PODCAST EPISODE: 567

Do You Feel Unprepared for the New Year? Plus Roller-Derby Names

Listen now >

INTERVIEW

Ben Markovits

Benjamin Markovits is a novelist, essayist, and poet. His latest book, The Rest of Our Lives, was shortlisted for the 2025 Booker Prize. I’ll be hosting a conversation with Ben at 92NY in New York on January 8 — virtual and in-person tickets available here. I’m a huge fan of Ben’s fiction. My next project is about the empty nest as a forced reckoning of adulthood, and The Rest of Our Lives is the best novel I’ve read exploring that stage of life.

Q: Do you have a Secret of Adulthood? A lesson you’ve learned from life the hard way; something you’d tell your younger self?

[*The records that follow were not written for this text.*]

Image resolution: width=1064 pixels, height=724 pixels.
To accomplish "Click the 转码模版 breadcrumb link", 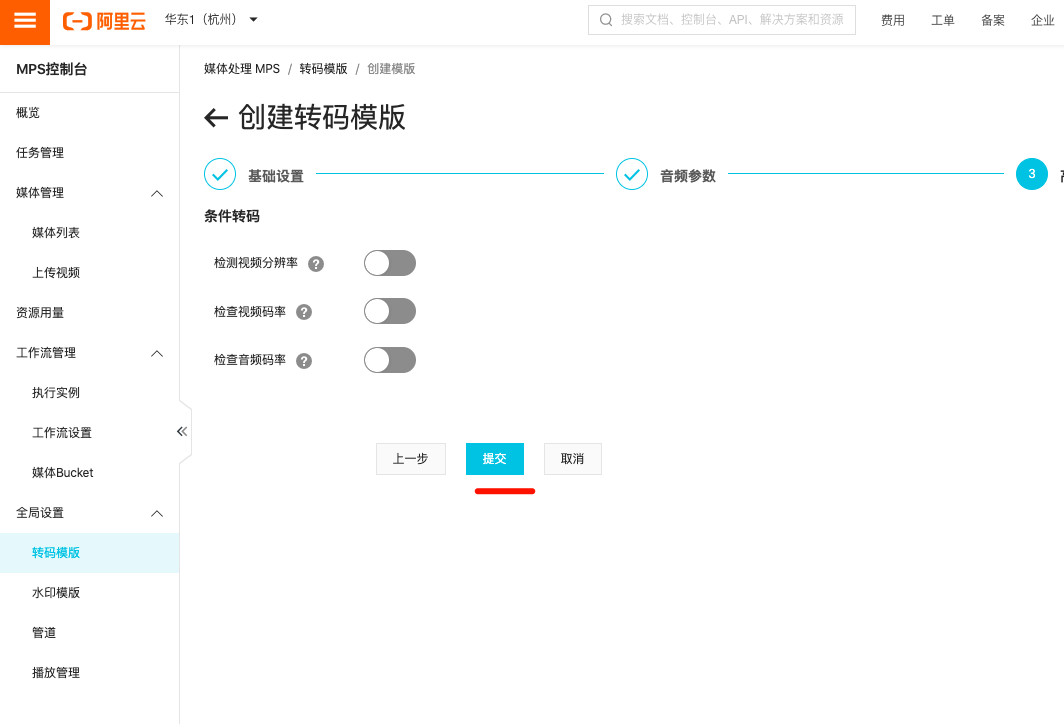I will pos(323,69).

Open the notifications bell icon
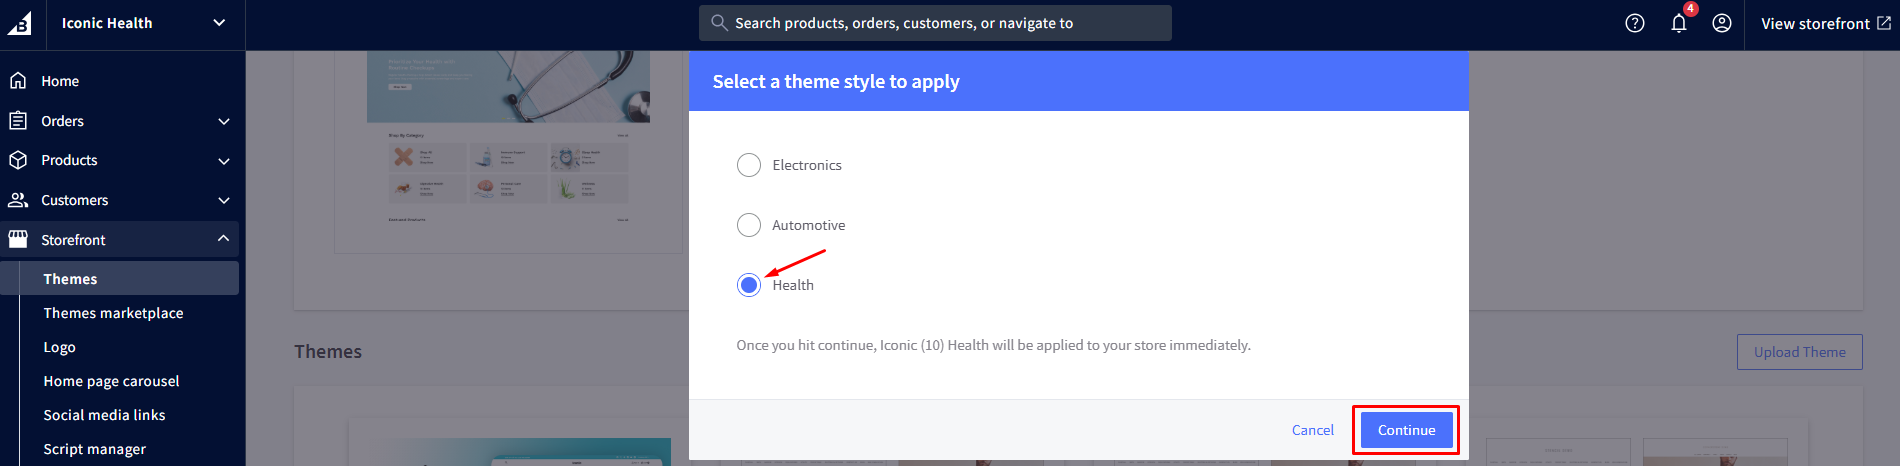(1679, 23)
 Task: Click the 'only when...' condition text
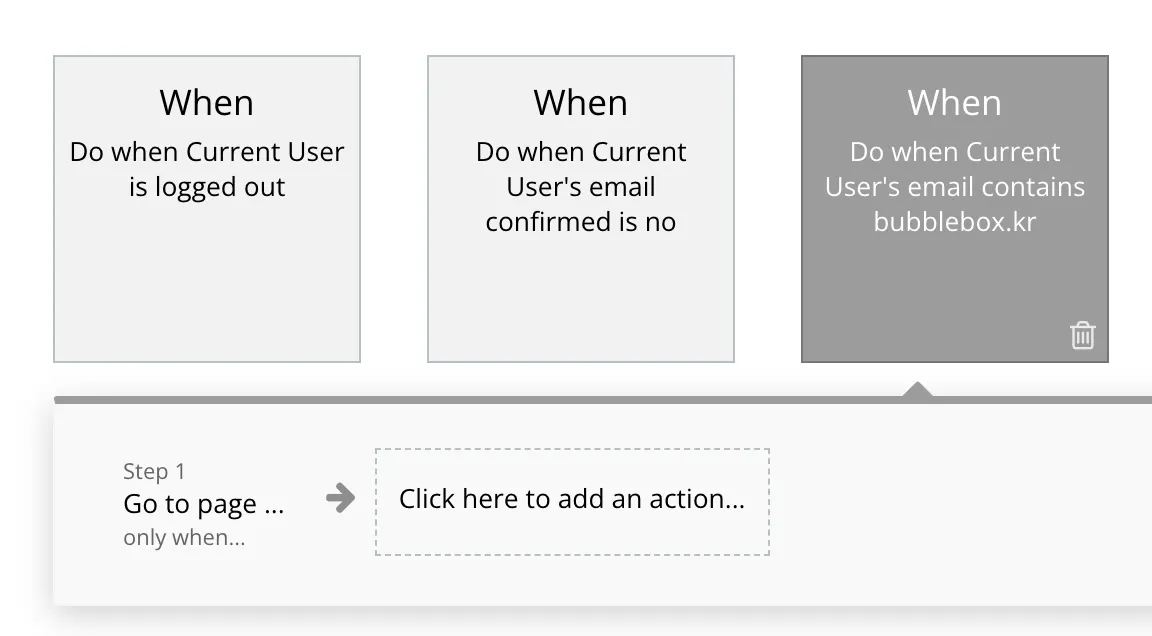184,538
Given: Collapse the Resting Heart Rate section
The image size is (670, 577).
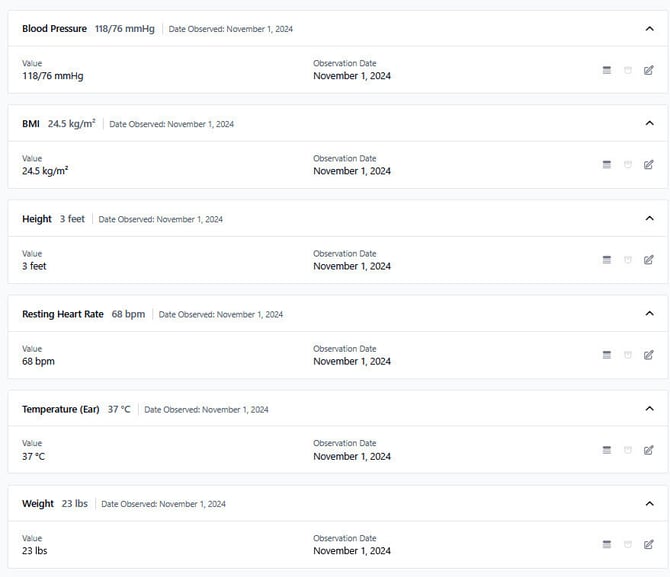Looking at the screenshot, I should pyautogui.click(x=650, y=314).
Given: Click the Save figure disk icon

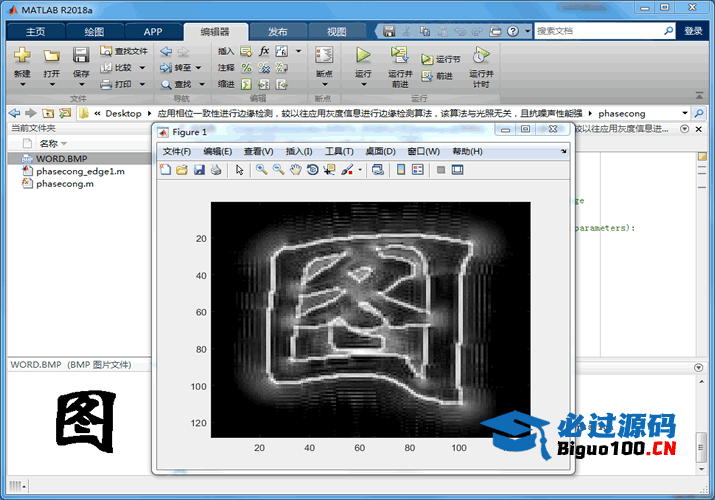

As I get older, I’ve become more and more a creature of routines, especially in the mornings – which is useful for writing, but I wonder if it makes me less open to other possibilities for the day. Does that count as a secret or a lesson? I guess the lesson is that whatever helps for one thing, also rules other things out.

Q: What simple habit boosts your happiness or energy?

I run or bike most days. But I don’t keep track of times or speeds – I don’t want to get competitive with myself, I just want to get out of the house. I can’t say I like jogging, I’d rather be playing basketball, with a younger version of my body . . . but no matter how reluctantly I set off, at some point on my run I’m usually glad to be doing it. My attitude to writing is the same. Don’t worry about word counts or hours spent, just sit down and try at some point to feel like you’re there because you want to be.

Q: Is there a particular motto that you’ve found very helpful?

A few years ago I was sick, and spending a lot of time waiting for doctors to get back to me with scan and test results. There was a line in a poem by Arthur Hugh Clough I used to repeat to myself: If hopes were dupes, fears may be liars. It helped a little. [Gretchen: This line comes from the poem “Say Not the Struggle Nought Availeth,” which was one of Winston Churchill’s favorite poems during World War II.]

Q: Has a book ever changed your life? If so, which one and why?

Lots of books have changed my life in small ways. But when I was seventeen, we moved to Berlin for a year. We’d moved around a lot when I was a kid (my parents are restless academics), and I’d kind of run out of gas socially, when it came to starting new schools. (I went to eleven different schools . . . ) Anyway, instead of making friends, I read. My parents had access to an English-language library, and I worked my way through most of George Bernard Shaw for some reason. But the book that made the biggest impression on me, and which I reread several times that year, was Goodbye To All That by Robert Graves, partly because it begins with a wonderfully vivid account of a kid who feels like a misfit at his school. (He figures out that if you put straw in your hair, other kids will leave you alone. I did not try this myself.) But mostly I loved it because of the conversational prose – it feels like listening to someone talk. [Gretchen: I love Goodbye to All That, so good.]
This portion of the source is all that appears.